DoorDash: This Is The Beginning Of A Long Rally
Seeking Alpha· 2024-08-02 12:46
Kenneth Cheung For several quarters now, DoorDash (NASDAQ:DASH) has disappointed sorely after earnings. It's refreshing, that after posting incredible Q2 results, the delivery company experienced a welcome jolt upward, owing to incredibly strong order performance plus higher order contribution margins. Yet even after rallying more than 10% in after-hours trading following DoorDash's Q2 earnings print, the stock is still up only ~20% for the year: in line with the S&P 500, but underperforming many other tech ...

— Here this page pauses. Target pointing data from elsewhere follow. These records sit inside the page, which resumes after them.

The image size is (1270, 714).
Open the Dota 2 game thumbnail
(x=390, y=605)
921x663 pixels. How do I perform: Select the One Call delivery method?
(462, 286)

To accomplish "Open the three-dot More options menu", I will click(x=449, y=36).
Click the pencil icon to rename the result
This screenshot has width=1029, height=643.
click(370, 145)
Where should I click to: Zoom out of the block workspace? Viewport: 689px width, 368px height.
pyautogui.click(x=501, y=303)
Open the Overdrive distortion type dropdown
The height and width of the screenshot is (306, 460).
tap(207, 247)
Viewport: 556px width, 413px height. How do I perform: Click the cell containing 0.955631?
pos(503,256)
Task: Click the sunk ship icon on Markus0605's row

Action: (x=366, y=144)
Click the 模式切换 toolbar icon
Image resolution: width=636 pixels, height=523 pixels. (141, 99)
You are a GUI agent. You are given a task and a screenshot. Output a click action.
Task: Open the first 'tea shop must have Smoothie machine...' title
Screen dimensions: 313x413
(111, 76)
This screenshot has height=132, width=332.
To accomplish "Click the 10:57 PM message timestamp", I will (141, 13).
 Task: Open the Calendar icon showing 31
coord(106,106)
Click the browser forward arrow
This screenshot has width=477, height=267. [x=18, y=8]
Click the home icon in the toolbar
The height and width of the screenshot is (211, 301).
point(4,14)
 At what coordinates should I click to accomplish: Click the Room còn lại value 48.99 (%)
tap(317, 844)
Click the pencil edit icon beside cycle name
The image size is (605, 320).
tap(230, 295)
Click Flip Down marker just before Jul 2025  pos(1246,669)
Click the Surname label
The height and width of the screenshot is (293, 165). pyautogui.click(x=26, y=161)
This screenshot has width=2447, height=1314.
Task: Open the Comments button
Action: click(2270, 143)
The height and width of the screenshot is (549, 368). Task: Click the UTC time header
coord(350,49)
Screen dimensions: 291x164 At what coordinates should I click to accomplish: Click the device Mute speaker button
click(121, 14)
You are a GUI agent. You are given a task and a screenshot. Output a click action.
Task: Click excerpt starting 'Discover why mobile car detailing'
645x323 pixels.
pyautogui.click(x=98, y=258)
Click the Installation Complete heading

DoorDash sees record orders and revenue in second quarter even as US restaurant traffic slows
TechXplore· 2024-08-02 08:10
Core Viewpoint - DoorDash achieved record orders and revenue in the second quarter of 2024, despite a decline in U.S. restaurant traffic, indicating strong performance in the delivery sector [1][2]. Company Performance - Total orders increased by 19% to 635 million, surpassing Wall Street's expectation of 625 million [2]. - Revenue rose by 23% to $2.6 billion, exceeding the forecast of $2.5 billion [2]. - The company's stock price jumped 11% in after-hours trading following the earnings report [2]. Industry Context - U.S. restaurant demand has weakened, with a reported 2.6% decline in restaurant traffic in the first half of the year [3]. - Major competitors like McDonald's and Starbucks have also reported declines in same-store sales and quarterly revenue, respectively [3]. Management Insights - DoorDash's CEO, Tony Xu, noted that the company is not experiencing the same slowdown as traditional restaurants, with growth in digital and delivery sales [4]. - The company continues to enhance customer experience through lower delivery fees and improved app personalization [5]. Expansion and Diversification - DoorDash is expanding its service offerings beyond restaurant food, partnering with retailers like Ulta Beauty and Lowe's, and delivering a variety of products [6]. - The company aims to represent every city digitally by including a wide range of merchants [7]. Financial Outlook - DoorDash narrowed its net loss to $158 million, or 38 cents per share, which was worse than analysts' expectations of a 9 cents per share loss [7]. - Analysts are forecasting a potential net profit for the third quarter, with expected per-share earnings of 9 cents [8].